Saved data entries
+===+

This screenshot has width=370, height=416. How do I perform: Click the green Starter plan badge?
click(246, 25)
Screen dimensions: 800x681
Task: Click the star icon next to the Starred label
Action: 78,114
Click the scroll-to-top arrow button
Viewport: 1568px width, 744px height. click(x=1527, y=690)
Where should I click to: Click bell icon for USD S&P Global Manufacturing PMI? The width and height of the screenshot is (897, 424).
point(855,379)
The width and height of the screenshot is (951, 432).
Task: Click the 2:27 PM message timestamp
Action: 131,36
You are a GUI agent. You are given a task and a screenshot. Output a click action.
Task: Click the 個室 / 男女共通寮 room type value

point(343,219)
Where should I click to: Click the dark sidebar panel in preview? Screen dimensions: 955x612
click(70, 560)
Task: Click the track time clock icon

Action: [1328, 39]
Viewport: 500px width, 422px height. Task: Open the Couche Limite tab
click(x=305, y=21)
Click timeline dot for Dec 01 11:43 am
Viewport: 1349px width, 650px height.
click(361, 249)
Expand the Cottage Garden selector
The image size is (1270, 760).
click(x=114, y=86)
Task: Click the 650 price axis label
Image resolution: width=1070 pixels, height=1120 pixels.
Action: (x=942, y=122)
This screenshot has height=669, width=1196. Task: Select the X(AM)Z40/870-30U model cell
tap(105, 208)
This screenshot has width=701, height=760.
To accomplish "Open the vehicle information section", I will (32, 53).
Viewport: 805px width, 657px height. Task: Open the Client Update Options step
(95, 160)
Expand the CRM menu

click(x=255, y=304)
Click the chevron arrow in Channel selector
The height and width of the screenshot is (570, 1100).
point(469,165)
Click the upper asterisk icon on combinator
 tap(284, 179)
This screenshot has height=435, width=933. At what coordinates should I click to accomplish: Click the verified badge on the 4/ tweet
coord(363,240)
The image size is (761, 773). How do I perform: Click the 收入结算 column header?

+===+

Task goal: Your task is to reproduce exactly the lines that begin at the line containing "Click the upper asterisk icon on combinator" and end at the final line of the data above.

Final answer:
Click the upper asterisk icon on combinator
 tap(284, 179)
This screenshot has height=435, width=933. At what coordinates should I click to accomplish: Click the verified badge on the 4/ tweet
coord(363,240)
The image size is (761, 773). How do I perform: Click the 收入结算 column header?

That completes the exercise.